There is something ‘hard’ about beauty. It is difficult to resist. And so, in a word, has it all been. It is difficult to resist the prospect of living in this area, difficult to resist the prospect of that cosy two-bedroom apartment high in the loft of a former Victorian holiday guesthouse with bay windows overlooking the sea. As I stood on the Aberystwyth town pier I watched a vast congress of migratory birds swirling about in the twilit sky. There were like a swarm of black bees: contracting, expanding and bending into the most incredible shapes imaginable. At one point the cluster of house martins split off into two scintillating black blobs that flattened into hemispheres and turned about each other in perfect disc-shaped formations like two rings spinning about on an invisible axis that only they could see.  Behind them the lights of the Aberystywth  pier arcade winked at me. The horizon line stained pastel blue into pink. It was sundown.

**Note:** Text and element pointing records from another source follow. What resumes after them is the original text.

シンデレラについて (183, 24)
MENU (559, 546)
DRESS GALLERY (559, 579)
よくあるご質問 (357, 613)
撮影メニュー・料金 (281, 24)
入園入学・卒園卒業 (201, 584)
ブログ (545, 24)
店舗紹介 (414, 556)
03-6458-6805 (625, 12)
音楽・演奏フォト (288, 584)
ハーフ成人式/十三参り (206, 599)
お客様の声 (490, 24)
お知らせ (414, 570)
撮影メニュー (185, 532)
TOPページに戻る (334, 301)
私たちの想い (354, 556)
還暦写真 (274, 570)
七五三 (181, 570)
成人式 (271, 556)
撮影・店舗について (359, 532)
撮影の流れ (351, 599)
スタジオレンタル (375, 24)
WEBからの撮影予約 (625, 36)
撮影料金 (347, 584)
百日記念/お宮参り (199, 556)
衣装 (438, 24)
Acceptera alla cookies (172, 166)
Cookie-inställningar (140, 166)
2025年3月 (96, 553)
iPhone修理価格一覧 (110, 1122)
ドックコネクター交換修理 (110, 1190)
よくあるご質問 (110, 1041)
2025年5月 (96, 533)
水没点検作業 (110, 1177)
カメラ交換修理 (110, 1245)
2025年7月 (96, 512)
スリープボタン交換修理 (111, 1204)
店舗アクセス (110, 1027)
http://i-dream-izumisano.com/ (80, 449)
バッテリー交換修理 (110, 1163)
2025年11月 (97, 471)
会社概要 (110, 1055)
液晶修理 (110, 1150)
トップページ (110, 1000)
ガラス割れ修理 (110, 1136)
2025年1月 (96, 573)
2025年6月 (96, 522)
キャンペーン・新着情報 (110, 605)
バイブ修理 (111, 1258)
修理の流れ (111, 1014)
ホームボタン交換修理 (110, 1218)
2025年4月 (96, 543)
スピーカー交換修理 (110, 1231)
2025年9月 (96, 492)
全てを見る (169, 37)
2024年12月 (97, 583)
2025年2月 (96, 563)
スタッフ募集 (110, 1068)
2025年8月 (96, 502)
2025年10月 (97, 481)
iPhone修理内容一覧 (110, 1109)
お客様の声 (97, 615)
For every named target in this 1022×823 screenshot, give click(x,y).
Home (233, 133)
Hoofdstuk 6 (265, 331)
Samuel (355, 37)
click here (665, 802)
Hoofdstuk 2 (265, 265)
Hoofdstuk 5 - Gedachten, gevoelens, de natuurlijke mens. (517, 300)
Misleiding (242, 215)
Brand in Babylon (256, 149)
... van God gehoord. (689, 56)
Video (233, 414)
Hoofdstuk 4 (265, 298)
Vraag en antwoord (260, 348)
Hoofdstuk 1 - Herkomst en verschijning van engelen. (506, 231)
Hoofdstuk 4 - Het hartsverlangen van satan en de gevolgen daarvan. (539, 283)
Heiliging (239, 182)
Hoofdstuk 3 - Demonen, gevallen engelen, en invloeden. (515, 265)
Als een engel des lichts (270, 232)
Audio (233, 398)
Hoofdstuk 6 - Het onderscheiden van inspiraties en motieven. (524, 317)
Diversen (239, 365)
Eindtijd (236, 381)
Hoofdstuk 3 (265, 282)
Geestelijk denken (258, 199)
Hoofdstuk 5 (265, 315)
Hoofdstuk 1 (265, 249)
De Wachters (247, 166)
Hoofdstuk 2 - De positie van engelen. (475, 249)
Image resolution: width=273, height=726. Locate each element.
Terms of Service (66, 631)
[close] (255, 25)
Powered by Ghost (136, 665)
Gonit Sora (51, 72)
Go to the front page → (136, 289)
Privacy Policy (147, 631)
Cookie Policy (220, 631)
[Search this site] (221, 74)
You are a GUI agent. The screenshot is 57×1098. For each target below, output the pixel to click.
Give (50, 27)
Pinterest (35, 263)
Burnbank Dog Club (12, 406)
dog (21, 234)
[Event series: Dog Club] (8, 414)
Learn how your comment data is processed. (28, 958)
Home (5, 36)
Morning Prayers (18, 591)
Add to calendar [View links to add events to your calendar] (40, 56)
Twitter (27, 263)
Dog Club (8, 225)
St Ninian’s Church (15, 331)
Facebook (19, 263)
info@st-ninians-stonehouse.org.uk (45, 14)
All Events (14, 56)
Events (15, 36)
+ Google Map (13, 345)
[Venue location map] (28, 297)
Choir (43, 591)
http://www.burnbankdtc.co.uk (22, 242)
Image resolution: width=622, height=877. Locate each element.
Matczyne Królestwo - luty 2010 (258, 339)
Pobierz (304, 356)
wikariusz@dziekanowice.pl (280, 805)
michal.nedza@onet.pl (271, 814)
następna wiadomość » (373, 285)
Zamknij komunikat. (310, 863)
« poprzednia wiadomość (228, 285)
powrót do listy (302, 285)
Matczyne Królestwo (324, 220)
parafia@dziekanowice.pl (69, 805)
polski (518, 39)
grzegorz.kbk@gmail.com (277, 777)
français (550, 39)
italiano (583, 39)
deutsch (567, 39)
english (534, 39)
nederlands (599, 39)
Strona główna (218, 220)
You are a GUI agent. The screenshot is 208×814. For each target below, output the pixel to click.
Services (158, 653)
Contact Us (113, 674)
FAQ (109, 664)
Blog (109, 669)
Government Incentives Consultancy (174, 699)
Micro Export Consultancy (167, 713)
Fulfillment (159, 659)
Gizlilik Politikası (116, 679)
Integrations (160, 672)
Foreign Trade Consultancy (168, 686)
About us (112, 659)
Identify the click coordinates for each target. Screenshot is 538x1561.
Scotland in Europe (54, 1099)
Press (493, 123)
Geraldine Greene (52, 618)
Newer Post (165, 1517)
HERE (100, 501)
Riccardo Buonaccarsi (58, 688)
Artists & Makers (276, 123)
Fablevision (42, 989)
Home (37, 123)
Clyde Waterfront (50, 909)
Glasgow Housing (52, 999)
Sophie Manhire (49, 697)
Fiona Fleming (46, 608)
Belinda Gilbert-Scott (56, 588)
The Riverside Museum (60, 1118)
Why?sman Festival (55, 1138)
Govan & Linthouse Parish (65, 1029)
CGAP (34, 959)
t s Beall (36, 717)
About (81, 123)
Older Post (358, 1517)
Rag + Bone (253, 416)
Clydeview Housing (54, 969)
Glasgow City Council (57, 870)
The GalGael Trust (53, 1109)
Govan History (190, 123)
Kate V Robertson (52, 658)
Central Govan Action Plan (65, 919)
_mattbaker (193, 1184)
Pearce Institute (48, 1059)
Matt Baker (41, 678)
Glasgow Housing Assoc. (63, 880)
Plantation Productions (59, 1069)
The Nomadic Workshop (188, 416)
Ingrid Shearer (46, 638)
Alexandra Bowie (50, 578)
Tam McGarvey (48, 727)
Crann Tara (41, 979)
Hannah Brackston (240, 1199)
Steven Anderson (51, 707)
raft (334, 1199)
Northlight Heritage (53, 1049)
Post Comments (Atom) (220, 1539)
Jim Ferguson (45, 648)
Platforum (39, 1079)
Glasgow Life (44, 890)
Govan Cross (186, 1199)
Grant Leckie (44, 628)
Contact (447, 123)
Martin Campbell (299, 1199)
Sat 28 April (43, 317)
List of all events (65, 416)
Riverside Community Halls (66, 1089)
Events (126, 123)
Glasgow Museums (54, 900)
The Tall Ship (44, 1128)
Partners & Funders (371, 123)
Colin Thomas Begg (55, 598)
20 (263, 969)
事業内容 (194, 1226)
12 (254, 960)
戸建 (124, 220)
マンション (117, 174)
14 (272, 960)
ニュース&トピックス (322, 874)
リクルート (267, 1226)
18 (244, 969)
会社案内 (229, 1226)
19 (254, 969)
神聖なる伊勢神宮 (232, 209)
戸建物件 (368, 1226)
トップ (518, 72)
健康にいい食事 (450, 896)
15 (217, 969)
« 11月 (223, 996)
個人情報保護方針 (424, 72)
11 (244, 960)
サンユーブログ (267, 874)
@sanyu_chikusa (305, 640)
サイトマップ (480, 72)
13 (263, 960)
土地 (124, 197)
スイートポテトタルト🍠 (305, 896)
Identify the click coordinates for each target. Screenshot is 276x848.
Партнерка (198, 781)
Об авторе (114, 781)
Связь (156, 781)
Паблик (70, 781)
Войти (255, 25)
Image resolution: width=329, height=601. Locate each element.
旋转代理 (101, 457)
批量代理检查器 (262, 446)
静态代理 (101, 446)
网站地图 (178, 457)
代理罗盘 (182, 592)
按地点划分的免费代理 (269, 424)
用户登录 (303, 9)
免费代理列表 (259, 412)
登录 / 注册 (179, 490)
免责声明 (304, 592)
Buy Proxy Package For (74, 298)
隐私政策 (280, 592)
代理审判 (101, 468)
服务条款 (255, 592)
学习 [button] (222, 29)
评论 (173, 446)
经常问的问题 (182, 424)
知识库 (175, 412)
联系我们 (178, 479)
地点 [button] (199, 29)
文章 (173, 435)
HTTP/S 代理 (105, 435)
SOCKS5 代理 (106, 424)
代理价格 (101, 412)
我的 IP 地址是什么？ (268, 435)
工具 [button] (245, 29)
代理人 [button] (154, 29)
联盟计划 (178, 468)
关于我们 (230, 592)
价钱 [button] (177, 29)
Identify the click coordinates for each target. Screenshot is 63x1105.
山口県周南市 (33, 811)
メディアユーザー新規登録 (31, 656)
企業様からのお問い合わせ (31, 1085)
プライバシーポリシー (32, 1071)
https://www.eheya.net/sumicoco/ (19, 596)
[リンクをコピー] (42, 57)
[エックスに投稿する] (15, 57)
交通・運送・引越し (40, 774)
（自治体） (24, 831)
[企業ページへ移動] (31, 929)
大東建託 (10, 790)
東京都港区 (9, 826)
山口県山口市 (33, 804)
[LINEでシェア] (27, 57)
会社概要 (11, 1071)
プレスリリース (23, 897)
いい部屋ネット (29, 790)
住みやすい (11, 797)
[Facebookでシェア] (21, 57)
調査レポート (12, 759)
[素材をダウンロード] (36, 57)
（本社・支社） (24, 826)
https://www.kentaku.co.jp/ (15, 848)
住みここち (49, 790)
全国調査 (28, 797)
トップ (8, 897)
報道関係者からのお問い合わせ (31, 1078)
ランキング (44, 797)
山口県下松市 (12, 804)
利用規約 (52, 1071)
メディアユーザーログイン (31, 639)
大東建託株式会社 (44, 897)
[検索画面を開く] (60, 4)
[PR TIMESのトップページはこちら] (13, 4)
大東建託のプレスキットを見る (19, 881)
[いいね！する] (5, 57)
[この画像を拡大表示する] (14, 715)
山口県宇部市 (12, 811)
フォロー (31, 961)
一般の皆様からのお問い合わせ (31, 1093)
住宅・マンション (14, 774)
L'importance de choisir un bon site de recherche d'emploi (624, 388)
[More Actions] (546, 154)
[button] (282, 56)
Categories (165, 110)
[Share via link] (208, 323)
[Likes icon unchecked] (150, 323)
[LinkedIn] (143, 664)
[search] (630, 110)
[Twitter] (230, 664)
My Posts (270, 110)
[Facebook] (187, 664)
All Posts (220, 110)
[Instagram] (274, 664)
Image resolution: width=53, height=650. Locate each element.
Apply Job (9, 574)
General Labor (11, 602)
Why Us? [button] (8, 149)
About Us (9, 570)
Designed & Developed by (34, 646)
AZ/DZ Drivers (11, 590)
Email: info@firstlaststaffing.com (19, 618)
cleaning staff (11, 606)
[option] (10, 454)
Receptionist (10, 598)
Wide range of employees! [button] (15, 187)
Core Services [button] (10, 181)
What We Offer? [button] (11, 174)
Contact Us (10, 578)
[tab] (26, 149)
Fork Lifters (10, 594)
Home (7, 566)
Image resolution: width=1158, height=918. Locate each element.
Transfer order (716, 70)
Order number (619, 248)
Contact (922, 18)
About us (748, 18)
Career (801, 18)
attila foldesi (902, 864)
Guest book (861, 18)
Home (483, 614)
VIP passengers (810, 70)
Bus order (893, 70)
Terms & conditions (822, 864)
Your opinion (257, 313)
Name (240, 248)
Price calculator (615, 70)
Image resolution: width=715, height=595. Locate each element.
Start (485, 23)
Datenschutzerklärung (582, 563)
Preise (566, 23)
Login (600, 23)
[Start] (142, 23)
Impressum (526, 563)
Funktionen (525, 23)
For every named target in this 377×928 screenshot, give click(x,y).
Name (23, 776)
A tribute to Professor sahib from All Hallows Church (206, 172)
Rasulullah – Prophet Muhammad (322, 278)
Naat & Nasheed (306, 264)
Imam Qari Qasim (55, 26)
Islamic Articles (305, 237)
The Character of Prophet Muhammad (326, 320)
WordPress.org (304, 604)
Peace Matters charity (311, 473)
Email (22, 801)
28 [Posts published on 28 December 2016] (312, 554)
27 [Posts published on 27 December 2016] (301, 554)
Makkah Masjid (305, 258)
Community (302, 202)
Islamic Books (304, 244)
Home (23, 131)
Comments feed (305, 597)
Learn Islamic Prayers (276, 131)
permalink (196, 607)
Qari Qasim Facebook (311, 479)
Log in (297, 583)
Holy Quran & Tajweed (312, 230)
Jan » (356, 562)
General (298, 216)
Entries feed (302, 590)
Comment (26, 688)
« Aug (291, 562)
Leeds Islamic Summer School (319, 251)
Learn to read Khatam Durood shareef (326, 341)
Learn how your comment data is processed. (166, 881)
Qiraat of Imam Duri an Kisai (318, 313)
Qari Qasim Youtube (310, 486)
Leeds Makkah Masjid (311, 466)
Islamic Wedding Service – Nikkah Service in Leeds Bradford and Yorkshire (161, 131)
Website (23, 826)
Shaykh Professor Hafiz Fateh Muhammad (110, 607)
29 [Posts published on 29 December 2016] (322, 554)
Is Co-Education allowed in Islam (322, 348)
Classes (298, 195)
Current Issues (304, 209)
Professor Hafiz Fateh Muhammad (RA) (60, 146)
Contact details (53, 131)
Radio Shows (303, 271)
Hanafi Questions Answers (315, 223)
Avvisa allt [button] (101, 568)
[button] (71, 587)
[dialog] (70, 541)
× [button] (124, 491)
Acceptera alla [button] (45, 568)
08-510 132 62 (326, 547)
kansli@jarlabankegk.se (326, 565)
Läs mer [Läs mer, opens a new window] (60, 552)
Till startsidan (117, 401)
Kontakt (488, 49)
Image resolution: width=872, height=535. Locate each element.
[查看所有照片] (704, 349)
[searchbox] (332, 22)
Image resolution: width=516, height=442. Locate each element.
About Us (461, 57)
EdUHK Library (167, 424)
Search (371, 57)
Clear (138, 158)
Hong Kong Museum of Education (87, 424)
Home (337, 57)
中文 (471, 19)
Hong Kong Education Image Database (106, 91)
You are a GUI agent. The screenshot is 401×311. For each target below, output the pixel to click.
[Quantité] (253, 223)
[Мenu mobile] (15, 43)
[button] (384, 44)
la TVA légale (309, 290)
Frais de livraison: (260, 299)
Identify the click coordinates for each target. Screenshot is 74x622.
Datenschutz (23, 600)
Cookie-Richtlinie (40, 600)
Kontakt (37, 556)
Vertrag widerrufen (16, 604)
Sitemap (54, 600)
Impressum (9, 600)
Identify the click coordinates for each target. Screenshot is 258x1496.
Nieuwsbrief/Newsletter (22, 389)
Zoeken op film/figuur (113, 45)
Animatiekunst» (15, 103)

It is also the existence of the nearby Barmouth sea estuary that has turned this area into a famous beauty spot. The estuary – a mighty sea-limb creeping inland – is so glorious a natural landmark that it has inspired the imagination of great writers like Sebald, who normally tread in far different climes. Since that momentous spring cycling trip last year I felt an urge, almost incomparable to what I felt anywhere else, to rest here. It was more than tranquillity that drew me to the environs of Barmouth Bay or the North Sea Estuary, so wild and troublesome to locals. It could have been the lure of distant mountains or the words of that kind English camper we met by Snowdon, speaking of the nearby Mt Cader Idris as one of the last real wildernesses left in the UK, but I think it was the beauty of the estuary itself – so savage and undefinable, yet so serene and peaceful. There were moments cycling beside it that I felt I wanted to spend all the years of my life  living beside it. Never in my life before – except perhaps in one part of the Annapurnas, have I seen nature express itself so harmoniously, formally, so well in each part. It was the vastness and profundity of nature I experienced there that struck me – that took my breath away.

Now it is dark and the apparitions of that late afternoon are shielded from my sight – rebuffed by the strange reflection of train windows.

I can only see myself.

A number of huge decisions rest on me now – their implications are so numerous and impossible to guess at that I feel that I am looking out to sea. I am a bubble, light as air, exhilarated, scared.

Underlying it all, I realise, underlying all the logistical and formal cause and effect relationships – the dilemma is a humorously human one. Love. It is strange to think, but also somehow inevitable, that the tallest mountain I must cross before I can decide the shape of the next three years is a romantic one. It is a mountain that has grown – for mountains grow – almost without me seeing it or meaning it to. Our defences erode like coastline – it is part of the universal human condition. The broken, tattered membrane of my heart, so damaged by the despoliation of last year was healed. Now things are once more unravelling, and I have to ask myself whether I arrived in Ghent with a broken heart and will also leave with one.

Love is also a responsibility. I realise that now. The one who is immune to the repsonisbility that life bears, must also be immune to love. To love is to bequeath, to ‘troth’, and that is an exchange. The responsibility of someone else’s heart is actually one of the most profound responsibilities human nature can know.

I know a very difficult and sad conversation must come – but funnily enough, my lack of battery charger is preventing this. Are the gods laughing at me? I must ask him. If the answer is no then I will go to Iceland, and disappear once more across another sea.